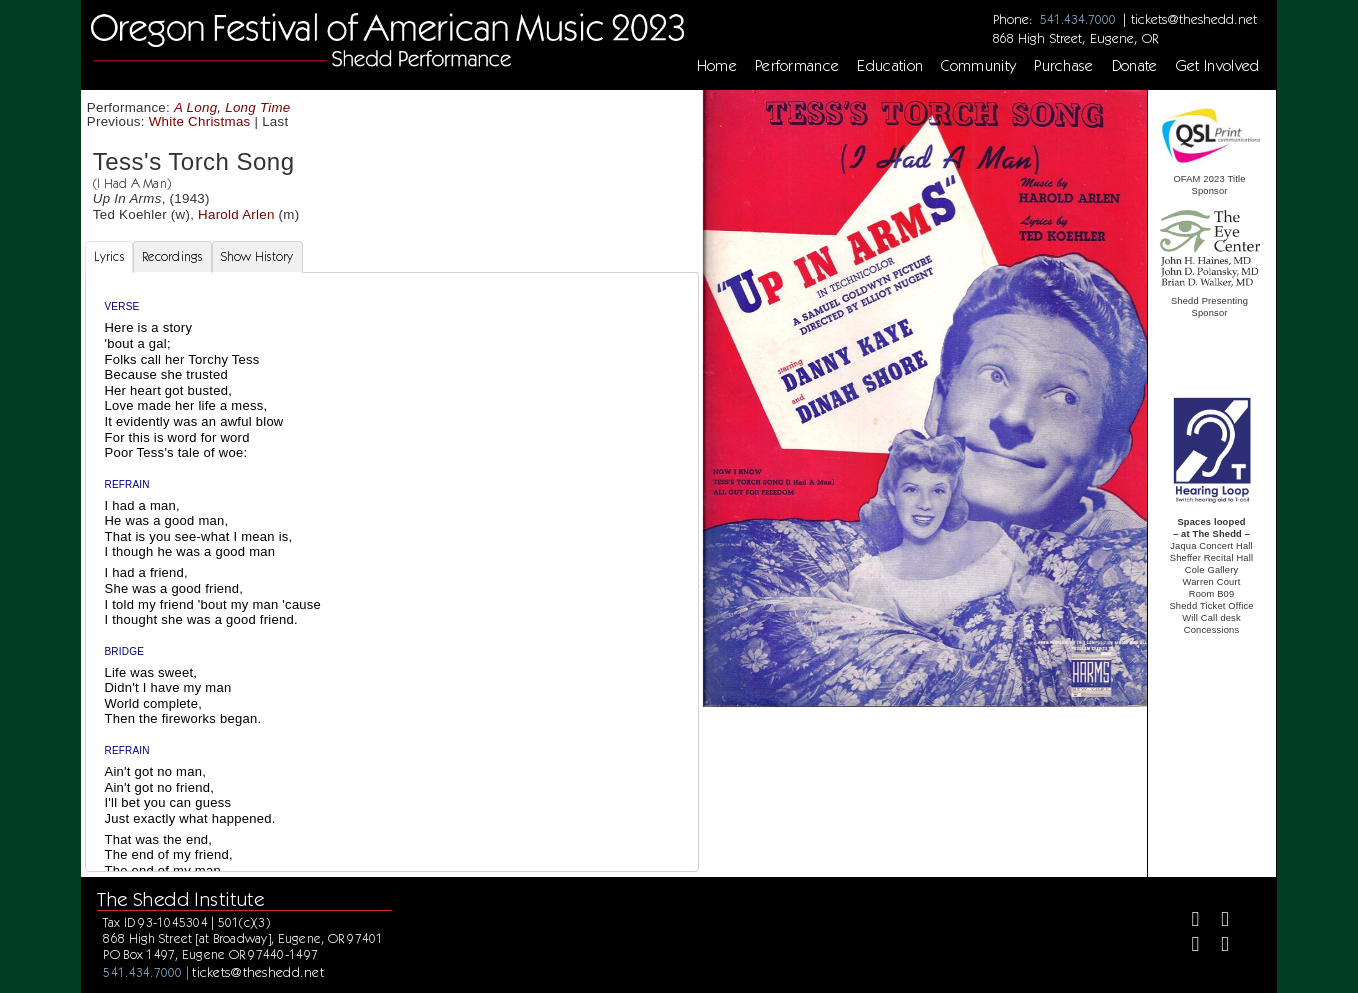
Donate (1135, 66)
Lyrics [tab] (109, 256)
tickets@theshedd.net (1194, 19)
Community (978, 66)
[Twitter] (1216, 921)
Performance (797, 66)
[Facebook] (1187, 921)
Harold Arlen (236, 214)
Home (717, 66)
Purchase (1064, 66)
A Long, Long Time (232, 107)
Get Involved (1218, 66)
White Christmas (200, 121)
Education (890, 66)
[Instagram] (1187, 946)
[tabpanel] (391, 588)
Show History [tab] (257, 256)
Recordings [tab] (172, 256)
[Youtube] (1216, 946)
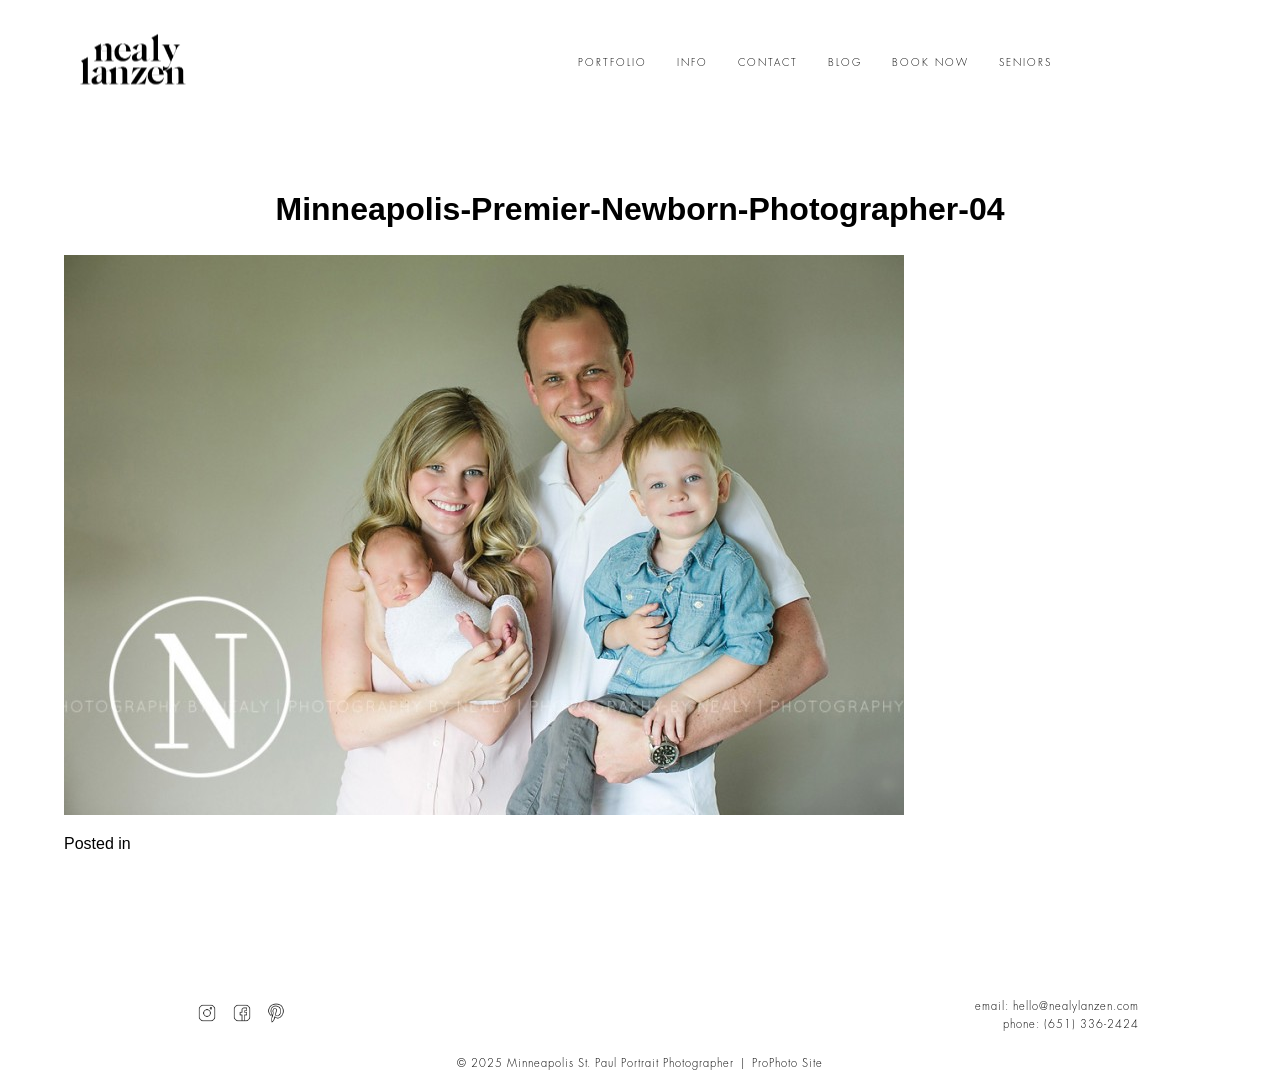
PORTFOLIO (612, 63)
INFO (692, 63)
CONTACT (768, 63)
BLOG (845, 63)
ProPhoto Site (787, 1063)
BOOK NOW (930, 63)
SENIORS (1025, 63)
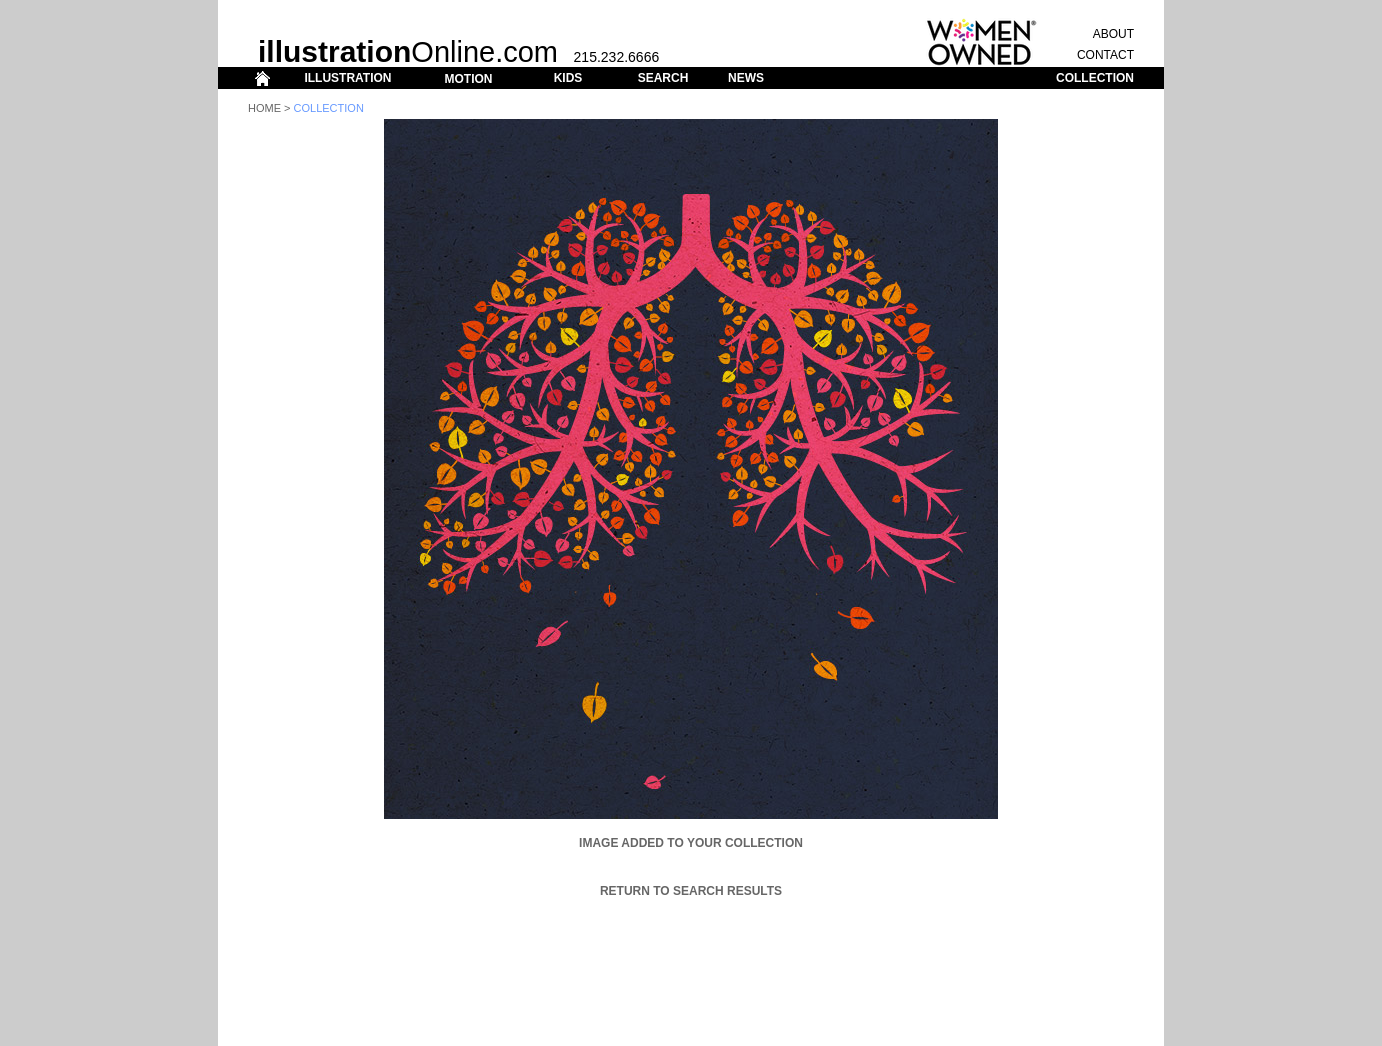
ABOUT (1113, 34)
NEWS (746, 78)
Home (264, 108)
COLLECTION (1095, 78)
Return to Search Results (691, 891)
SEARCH (663, 78)
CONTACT (1105, 55)
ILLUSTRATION (347, 78)
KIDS (568, 78)
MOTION (468, 79)
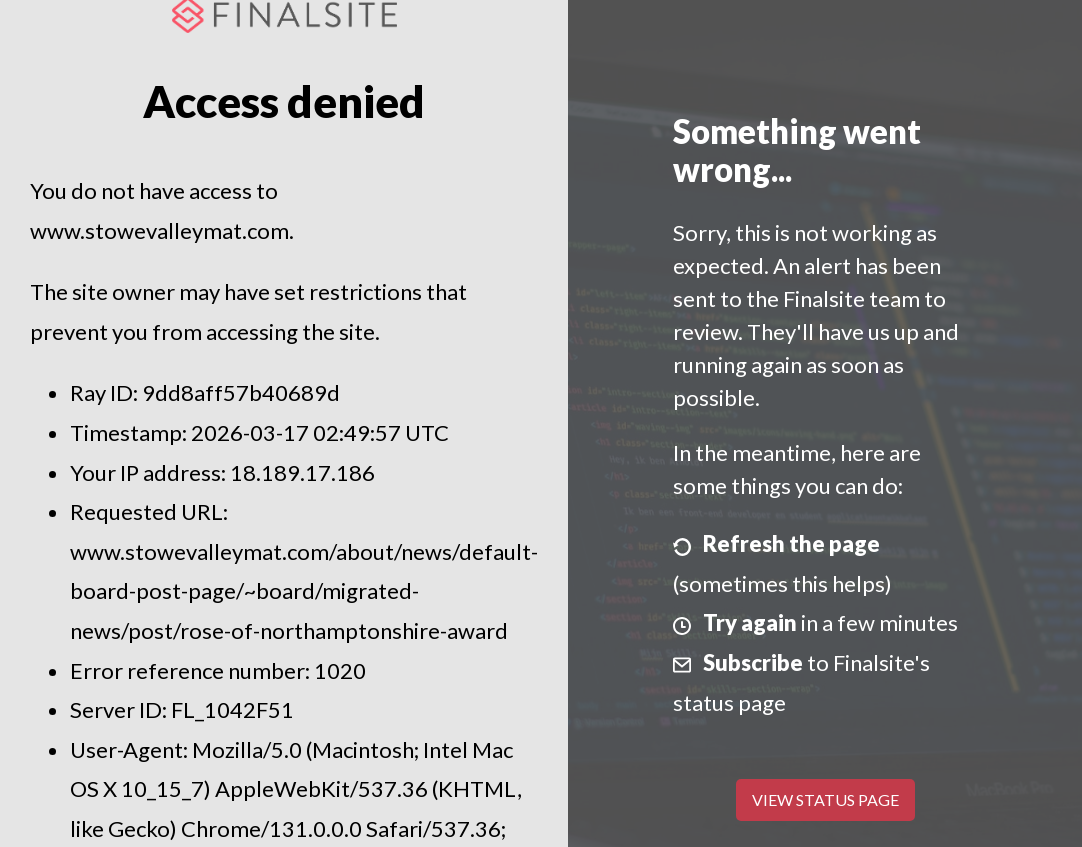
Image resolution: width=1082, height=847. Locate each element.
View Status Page (825, 799)
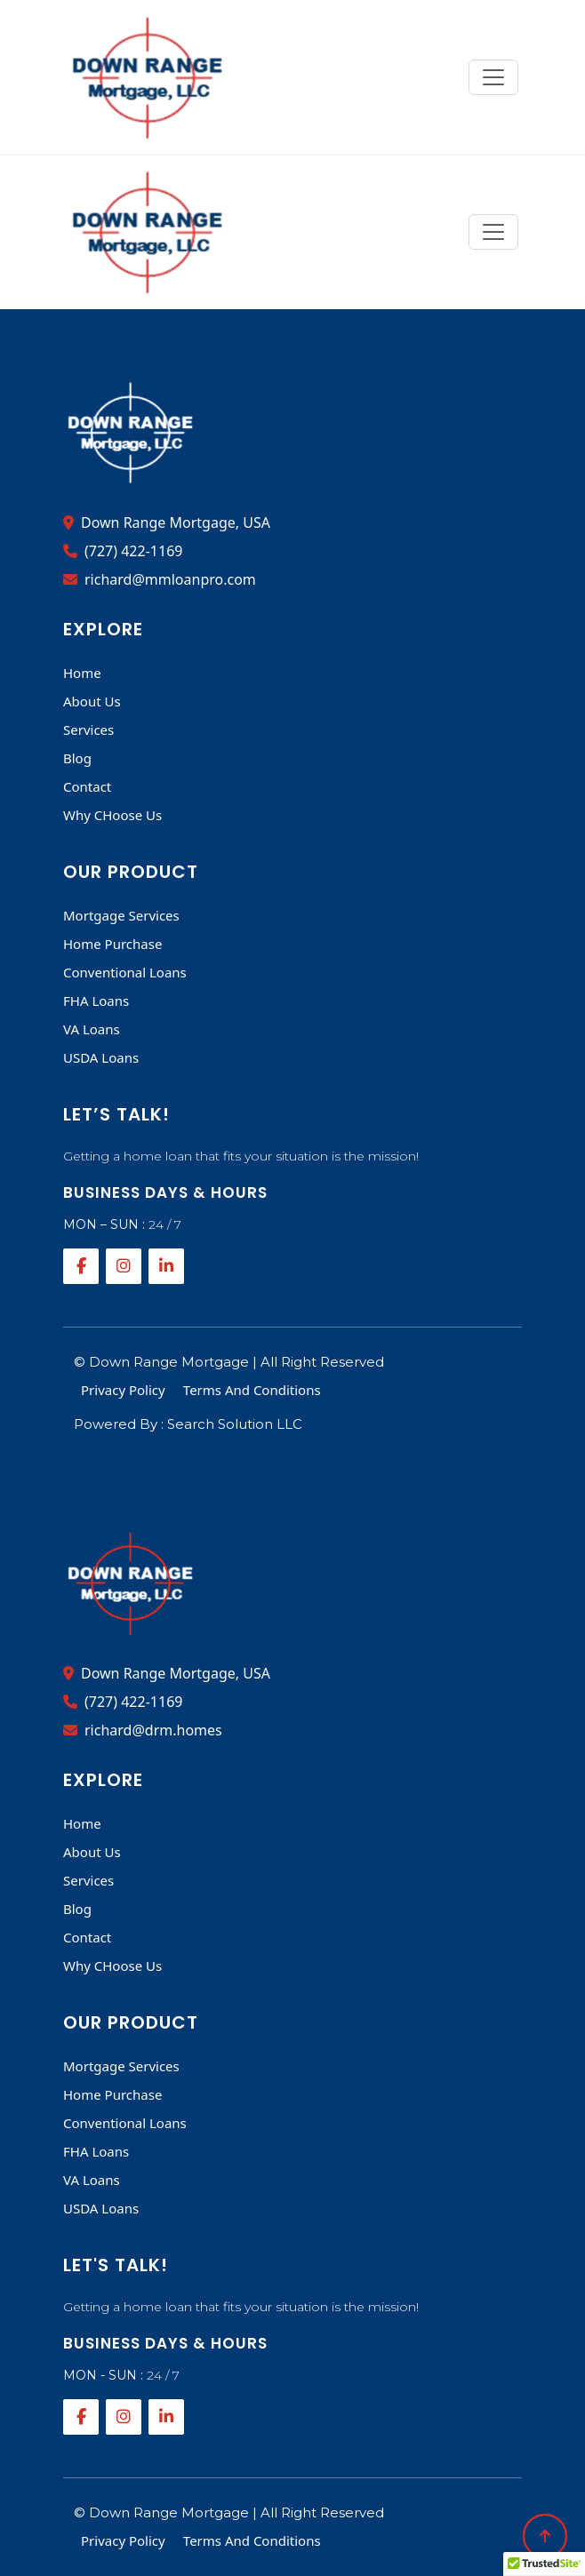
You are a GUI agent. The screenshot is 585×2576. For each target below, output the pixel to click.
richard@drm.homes (142, 1730)
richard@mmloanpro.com (159, 579)
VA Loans (91, 1029)
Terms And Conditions (252, 1390)
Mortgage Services (121, 915)
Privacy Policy (123, 1390)
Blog (77, 758)
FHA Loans (96, 1000)
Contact (87, 786)
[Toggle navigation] (493, 77)
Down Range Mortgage (170, 1361)
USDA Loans (101, 1057)
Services (88, 729)
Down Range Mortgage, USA (166, 522)
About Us (92, 701)
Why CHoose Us (112, 815)
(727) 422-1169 (122, 551)
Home (82, 673)
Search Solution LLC (234, 1424)
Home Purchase (112, 944)
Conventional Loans (125, 972)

**SET PROBLEM:** Arrange the lines of the material above, from the line containing "SEARCH (663, 78)" to the end of the material, as a JSON list of strings with one string per line. Skip blank lines and leave the pictures out of the answer.

**TASK RESPONSE:**
[
  "SEARCH (663, 78)",
  "CONTACT (1105, 55)",
  "ILLUSTRATION (347, 78)",
  "KIDS (568, 78)",
  "MOTION (468, 79)",
  "Image resolution: width=1082, height=847. Locate each element.",
  "View Status Page (825, 799)",
  "You are a GUI agent. The screenshot is 585×2576. For each target below, output the pixel to click.",
  "richard@drm.homes (142, 1730)",
  "richard@mmloanpro.com (159, 579)",
  "VA Loans (91, 1029)",
  "Terms And Conditions (252, 1390)",
  "Mortgage Services (121, 915)",
  "Privacy Policy (123, 1390)",
  "Blog (77, 758)",
  "FHA Loans (96, 1000)",
  "Contact (87, 786)",
  "[Toggle navigation] (493, 77)",
  "Down Range Mortgage (170, 1361)",
  "USDA Loans (101, 1057)",
  "Services (88, 729)",
  "Down Range Mortgage, USA (166, 522)",
  "About Us (92, 701)",
  "Why CHoose Us (112, 815)",
  "(727) 422-1169 (122, 551)",
  "Home (82, 673)",
  "Search Solution LLC (234, 1424)",
  "Home Purchase (112, 944)",
  "Conventional Loans (125, 972)"
]